Install

Get the latest updates as we post them — right on your browser

. Last Updated: 07/27/2016

Gazprom Figures Puzzle Analysts

Investors punished Gazprom on Wednesday for posting first-half financials far below expectations and failing to offer much of an explanation why.

The gas giant's stock closed down 3.5 percent after the company revealed January-June revenues under international accounting standards of just $9.19 billion -- about three-quarters of what it was in the same period last year. Net profit dropped 15 percent to $310 million.

The company blamed the decline on one thing -- lower gas prices in Europe, which accounts for the bulk of its revenues -- but analysts said Europe alone was not the problem.

"We think a lot of things are going wrong," said Mattias Westman, director of Prosperity Capital Management.

Although the company showed improvements in some areas, such as lowering operating costs, the figures raised concerns that the company has failed to stem the kind of financial shenanigans that cost former CEO Rem Vyakhirev and his top managers their jobs more than a year ago.

"They used every provision they could to lower their numbers so they could push for higher tariffs," said Bill Browder, managing director of Hermitage Capital, which is thought to control some 2 percent of Gazprom's stock.

Domestic sales are a money-losing proposition for Gazprom because the government keeps prices artificially low.

Although analysts said the bulk of the first-half revenue drop could be accounted for by lower prices abroad, they were at a loss to explain a decline in domestic revenues despite prices being 9 percent higher.

Analysts point to Gazprom subsidiary Mezhregiongaz, which has a virtual monopoly on domestic sales, as a possible leak.
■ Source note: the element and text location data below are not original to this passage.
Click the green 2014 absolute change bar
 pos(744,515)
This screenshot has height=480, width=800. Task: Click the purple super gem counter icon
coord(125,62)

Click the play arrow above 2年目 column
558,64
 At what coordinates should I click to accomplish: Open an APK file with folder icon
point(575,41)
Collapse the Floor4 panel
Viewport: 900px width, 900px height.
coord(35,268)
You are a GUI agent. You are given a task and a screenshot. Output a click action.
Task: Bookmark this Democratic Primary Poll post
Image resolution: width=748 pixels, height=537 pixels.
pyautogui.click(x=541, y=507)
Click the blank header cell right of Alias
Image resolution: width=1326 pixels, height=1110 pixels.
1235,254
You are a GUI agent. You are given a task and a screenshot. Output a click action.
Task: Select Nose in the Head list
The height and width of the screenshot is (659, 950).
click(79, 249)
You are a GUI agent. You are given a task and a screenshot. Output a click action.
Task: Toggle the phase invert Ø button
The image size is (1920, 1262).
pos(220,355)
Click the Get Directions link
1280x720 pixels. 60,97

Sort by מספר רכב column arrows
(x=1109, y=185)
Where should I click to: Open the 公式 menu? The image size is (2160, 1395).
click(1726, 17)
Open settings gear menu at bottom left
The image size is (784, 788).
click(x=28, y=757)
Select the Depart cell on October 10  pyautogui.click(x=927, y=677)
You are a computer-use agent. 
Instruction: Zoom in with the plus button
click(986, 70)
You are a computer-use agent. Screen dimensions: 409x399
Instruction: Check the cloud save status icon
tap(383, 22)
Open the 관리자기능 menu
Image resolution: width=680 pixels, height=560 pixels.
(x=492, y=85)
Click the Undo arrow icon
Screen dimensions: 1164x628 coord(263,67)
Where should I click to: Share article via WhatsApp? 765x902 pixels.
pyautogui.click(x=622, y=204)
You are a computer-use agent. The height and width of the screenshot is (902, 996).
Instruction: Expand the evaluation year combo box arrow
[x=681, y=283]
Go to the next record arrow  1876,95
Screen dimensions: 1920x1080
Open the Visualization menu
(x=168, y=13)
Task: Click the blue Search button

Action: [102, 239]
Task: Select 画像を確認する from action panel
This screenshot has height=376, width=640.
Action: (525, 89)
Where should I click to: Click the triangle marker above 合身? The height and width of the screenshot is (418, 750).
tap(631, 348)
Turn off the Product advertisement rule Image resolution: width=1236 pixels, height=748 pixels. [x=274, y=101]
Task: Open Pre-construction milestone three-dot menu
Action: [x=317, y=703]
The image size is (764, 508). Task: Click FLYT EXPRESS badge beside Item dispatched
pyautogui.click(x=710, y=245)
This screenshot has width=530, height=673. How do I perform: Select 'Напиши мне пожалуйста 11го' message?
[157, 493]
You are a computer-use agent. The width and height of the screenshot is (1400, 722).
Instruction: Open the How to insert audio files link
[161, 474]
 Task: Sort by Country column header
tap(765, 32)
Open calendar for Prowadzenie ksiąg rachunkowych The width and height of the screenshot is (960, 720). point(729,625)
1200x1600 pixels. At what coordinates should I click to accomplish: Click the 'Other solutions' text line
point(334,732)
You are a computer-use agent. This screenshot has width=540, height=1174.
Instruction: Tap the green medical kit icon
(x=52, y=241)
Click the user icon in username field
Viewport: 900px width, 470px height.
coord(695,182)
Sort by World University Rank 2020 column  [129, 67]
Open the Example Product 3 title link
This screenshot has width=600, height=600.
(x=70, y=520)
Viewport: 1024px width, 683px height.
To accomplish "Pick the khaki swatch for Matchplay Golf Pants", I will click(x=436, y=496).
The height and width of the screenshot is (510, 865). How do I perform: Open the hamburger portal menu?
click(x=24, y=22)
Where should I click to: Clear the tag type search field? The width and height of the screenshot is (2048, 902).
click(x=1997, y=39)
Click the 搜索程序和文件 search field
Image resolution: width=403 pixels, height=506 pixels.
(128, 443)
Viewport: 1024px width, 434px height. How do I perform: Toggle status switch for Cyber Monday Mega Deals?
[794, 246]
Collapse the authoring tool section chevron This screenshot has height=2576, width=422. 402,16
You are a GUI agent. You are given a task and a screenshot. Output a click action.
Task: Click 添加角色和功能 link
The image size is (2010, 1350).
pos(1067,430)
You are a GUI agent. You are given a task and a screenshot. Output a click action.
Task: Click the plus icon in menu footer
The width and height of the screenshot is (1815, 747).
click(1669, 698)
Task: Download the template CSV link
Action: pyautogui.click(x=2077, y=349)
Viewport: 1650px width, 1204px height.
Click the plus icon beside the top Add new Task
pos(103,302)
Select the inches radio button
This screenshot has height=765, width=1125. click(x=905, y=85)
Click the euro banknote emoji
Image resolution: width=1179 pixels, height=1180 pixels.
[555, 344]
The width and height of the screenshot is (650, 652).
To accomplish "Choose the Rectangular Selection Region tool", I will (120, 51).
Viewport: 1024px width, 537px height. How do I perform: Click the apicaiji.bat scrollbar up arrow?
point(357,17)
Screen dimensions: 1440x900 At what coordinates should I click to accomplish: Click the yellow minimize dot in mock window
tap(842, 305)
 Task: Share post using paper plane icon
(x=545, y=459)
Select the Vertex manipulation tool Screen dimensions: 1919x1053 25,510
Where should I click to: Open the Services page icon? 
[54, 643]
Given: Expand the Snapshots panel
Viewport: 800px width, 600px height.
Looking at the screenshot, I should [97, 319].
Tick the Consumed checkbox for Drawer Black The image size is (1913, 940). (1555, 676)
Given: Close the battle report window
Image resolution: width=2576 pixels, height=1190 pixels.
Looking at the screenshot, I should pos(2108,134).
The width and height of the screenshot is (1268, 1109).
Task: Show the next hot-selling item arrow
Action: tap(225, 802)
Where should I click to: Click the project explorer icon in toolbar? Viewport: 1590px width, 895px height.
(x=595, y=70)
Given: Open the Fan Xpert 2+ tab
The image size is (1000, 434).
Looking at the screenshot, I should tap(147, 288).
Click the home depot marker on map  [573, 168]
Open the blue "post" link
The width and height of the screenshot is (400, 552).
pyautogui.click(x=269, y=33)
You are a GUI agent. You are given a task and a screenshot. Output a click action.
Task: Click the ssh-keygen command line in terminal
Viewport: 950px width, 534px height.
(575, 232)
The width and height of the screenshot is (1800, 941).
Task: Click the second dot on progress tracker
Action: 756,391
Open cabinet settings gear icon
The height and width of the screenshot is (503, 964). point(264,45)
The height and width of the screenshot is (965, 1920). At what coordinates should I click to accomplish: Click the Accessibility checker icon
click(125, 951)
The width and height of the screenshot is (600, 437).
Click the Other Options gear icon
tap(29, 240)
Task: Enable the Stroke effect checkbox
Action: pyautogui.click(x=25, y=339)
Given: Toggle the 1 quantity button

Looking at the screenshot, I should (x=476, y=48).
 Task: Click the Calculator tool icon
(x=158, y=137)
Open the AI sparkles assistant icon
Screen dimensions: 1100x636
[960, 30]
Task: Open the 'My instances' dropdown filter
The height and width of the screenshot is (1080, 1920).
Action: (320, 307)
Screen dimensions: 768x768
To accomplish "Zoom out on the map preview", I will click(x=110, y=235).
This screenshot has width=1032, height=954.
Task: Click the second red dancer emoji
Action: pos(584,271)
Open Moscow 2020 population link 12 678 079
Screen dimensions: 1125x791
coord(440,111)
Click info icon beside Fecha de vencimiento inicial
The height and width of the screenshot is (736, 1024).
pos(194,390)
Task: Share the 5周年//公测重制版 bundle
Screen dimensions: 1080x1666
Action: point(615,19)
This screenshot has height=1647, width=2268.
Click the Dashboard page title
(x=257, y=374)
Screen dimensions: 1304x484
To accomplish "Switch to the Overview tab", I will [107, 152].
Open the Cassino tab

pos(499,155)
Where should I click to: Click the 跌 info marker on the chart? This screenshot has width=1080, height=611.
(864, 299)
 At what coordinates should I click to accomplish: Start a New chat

Last month, Unified Energy Systems CEO Anatoly Chubais accused Mezhregiongaz of forcing customers to buy gas through intermediaries at inflated prices.

Gazprom spokesman Igor Plotnikov denied such a scheme existed, but he said the company is investigating.

Compounding the jitters is the company's ballooning debt load, which now stands at some $15 billion, nearly $8 billion of which is short term.

Due to debt servicing and higher capital expenditures, Gazprom has a negative free cash flow for the first time since 1999, meaning it spent all its operating cash in the first half of this year, leaving nothing to pay off debt. The company notched up free cash flows of $1.4 billion in 2001 and $1.2 billion in 2000.

Most of Gazprom's short-term debt is being rolled over by new loans from Western banks backed by exports.

"[But if] there are any problems in the capital markets, if there is a credit crunch, without cash flow Gazprom could find itself squeezed," said Westman, whose fund does not own Gazprom stock because it considers the play too risky. "One could be concerned about what richer companies could do if they come in and offer to roll over the debt instead."

Yukos CEO Mikhail Khodorkovsky has long been eyeing Gazprom as a potential acquisition, should financial problems force the company to break up.

Other analysts, however, said the cash crunch at Gazprom was likely to be short-lived.

"This is yesterday's news," said Stephen Dashevsky of Aton. Prices in Europe are up and are likely to keep rising, he said.